Ms. Chestler is a shareholder with Baker Donelson in Nashville, Tennessee. She concentrates her practice in privacy, security and records management issues, health care and insurance regulatory compliance; and corporate transactions matters. She joined Baker Donelson after a distinguished career as in-house counsel and privacy officer to several large public and private companies.

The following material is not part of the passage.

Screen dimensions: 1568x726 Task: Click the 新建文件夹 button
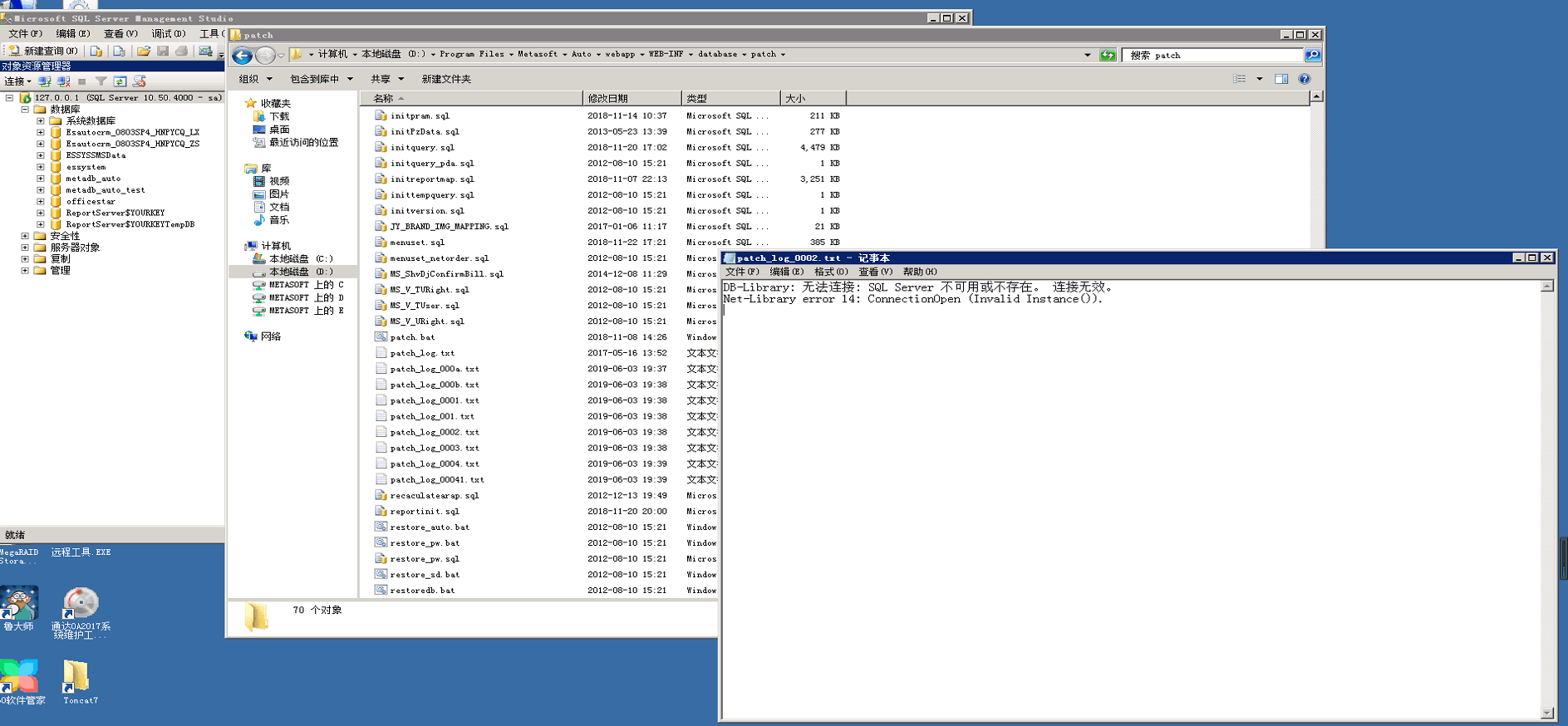tap(446, 79)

Ms. Chestler routinely counsels clients on data privacy and security matters that arise from federal and state laws, including HIPAA, HITECH, GLB, FCRA/FACTA, state data breach laws and the Payment Card Industry (PCI-DSS) requirements. Ms. Chestler also counsels clients on global data protection laws, including the General Data Protection Regulation (GDPR). She has significant experience assisting companies in developing comprehensive privacy and security programs and working with Management to identify risk management issues, many times in anticipation of corporate transactions. She assists clients in identifying, evaluating and managing risks associated with privacy and information security practices of companies and third party service providers.
She routinely drafts and negotiates information security addendum and business associate agreements, develops compliance policies and procedures, and advises clients on data breaches and notification obligations.
Ms. Chestler assists clients with negotiating complex information technology and partnership agreements, including health information exchange (HIE) participation, EHR negotiation, blockchain, adoption and compliance with HITECH and meaningful use requirements, and audits. She has also assisted clients in analyzing and negotiating cloud computing issues and agreements.
Ms. Chestler has counseled providers, managed care organizations, insurers, third-party administrators, self-funded employers and health care specialty organizations on regulatory, compliance and operational issues.